== Work order ==
When you reach the line containing "The height and width of the screenshot is (478, 600)." in the entries below, start writing out each line exactly, and stop after the line containing "Click the Fragplace".

Top of Material for this exercise

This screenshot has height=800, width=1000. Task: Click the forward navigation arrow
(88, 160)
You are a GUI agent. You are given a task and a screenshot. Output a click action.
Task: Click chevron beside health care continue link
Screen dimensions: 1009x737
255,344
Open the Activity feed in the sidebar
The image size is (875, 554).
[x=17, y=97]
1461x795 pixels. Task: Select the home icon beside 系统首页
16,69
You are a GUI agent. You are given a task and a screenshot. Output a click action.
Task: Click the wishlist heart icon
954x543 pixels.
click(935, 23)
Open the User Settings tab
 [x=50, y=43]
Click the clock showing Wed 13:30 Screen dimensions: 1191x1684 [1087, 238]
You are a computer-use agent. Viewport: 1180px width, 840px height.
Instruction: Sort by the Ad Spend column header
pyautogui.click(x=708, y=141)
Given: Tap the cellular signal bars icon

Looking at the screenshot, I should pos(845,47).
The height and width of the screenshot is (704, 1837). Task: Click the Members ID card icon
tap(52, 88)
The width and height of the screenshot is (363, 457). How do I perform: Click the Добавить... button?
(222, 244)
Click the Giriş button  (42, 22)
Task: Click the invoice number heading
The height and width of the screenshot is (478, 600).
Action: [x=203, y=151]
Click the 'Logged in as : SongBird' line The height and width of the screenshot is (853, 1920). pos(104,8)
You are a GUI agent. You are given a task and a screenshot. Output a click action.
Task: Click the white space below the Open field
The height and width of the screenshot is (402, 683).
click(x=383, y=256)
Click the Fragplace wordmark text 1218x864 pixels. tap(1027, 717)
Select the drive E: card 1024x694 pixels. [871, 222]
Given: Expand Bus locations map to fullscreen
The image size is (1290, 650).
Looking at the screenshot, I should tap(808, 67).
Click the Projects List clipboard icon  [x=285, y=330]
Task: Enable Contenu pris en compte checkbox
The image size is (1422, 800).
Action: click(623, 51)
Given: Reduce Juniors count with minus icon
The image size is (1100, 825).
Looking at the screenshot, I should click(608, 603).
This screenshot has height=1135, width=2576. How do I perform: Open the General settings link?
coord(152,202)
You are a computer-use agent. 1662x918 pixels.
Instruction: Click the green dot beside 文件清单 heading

Bottom of Material for this exercise

== Task solution ==
The height and width of the screenshot is (478, 600).
Action: [x=203, y=151]
Click the 'Logged in as : SongBird' line The height and width of the screenshot is (853, 1920). pos(104,8)
You are a GUI agent. You are given a task and a screenshot. Output a click action.
Task: Click the white space below the Open field
The height and width of the screenshot is (402, 683).
click(x=383, y=256)
Click the Fragplace wordmark text 1218x864 pixels. tap(1027, 717)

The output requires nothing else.